In his new book "Almost Yankees," J. David Herman asserts that for two months during the 1981 season, the Columbus Clippers were "the greatest baseball team on the planet."
That claim comes with a significant asterisk, as that two-month stretch covered a Major League Baseball players strike that erased 52 games from the 162-game schedule. Baseball-hungry fans around the country summarily turned their attention to teams like Columbus, an International League club that was the Triple-A affiliate of the Yankees at the time. The Clippers were, per Herman, "King George [Steinbrenner's] super-talented collection of spare parts," a squad "stocked with an unusual blend of experience, talent and potential for a Triple-A team."

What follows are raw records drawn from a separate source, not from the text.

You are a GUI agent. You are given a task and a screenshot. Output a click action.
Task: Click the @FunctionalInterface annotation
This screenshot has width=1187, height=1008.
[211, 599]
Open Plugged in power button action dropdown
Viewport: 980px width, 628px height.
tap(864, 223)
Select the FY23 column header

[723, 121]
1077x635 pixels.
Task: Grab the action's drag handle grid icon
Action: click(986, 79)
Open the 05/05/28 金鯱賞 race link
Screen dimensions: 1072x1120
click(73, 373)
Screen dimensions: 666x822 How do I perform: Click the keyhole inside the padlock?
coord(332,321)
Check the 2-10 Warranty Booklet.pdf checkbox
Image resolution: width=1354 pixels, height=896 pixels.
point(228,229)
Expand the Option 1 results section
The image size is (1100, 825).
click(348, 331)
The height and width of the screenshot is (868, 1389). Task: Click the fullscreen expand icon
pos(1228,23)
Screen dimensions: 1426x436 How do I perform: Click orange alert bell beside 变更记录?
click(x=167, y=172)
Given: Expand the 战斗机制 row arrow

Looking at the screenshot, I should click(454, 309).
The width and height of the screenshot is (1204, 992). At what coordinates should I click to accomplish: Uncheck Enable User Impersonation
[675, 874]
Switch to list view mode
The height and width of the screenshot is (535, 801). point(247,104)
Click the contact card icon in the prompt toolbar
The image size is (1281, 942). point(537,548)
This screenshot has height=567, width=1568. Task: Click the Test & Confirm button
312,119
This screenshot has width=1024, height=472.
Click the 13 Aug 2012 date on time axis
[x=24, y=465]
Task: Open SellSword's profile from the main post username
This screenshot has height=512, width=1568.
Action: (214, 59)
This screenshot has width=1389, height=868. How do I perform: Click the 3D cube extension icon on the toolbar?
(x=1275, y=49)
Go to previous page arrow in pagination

When the 1981 season began, Herman was an 11-year-old Columbus resident "living through a coming-of-age, live and breathe baseball summer." He saw the Clippers -- and especially first baseman Marshall Brant -- as heroes. Rick Rizzs, now the radio voice of the Seattle Mariners, narrated the action on Columbus' WBNS.
"Almost Yankees" was motivated by Herman's desire to reconnect with his childhood infatuation. A chronological overview of that 1981 season is interspersed with accounts of what was happening in Major League Baseball and America at large, as well as in-depth explorations of who the players and coaches were at the time and who they became in their lives after baseball. Through it all, Herman reflects on his childhood, adulthood and the constancy of baseball amid an otherwise unpredictable existence. It's a sprawling, ambitious work that speaks to just how meaningful a Minor League team can be to its fans -- and was especially so during that anomalous 1981 strike season -- as well as the perilously thin line that separates baseball's stars from its also-rans.
Herman began work on "Almost Yankees" in early 2013, at a time when his father, Jim, was in declining health.
"I was thinking about my dad a lot," said Herman, reached by phone earlier this week. "And I had these tapes, which I had along with an old clunky tape recorder, the kind where you'd hit 'record' and 'play' at the same time. As a kid, I'd record excerpts from Clippers games and, in particular, there was a [Rizzs] call of an Andre Robertson home run. It'd been rattling around my head for years. So I was thinking about my dad, and that team, and it just occurred to me. What happened to guys like Andre Robertson? Like Marshall Brant?"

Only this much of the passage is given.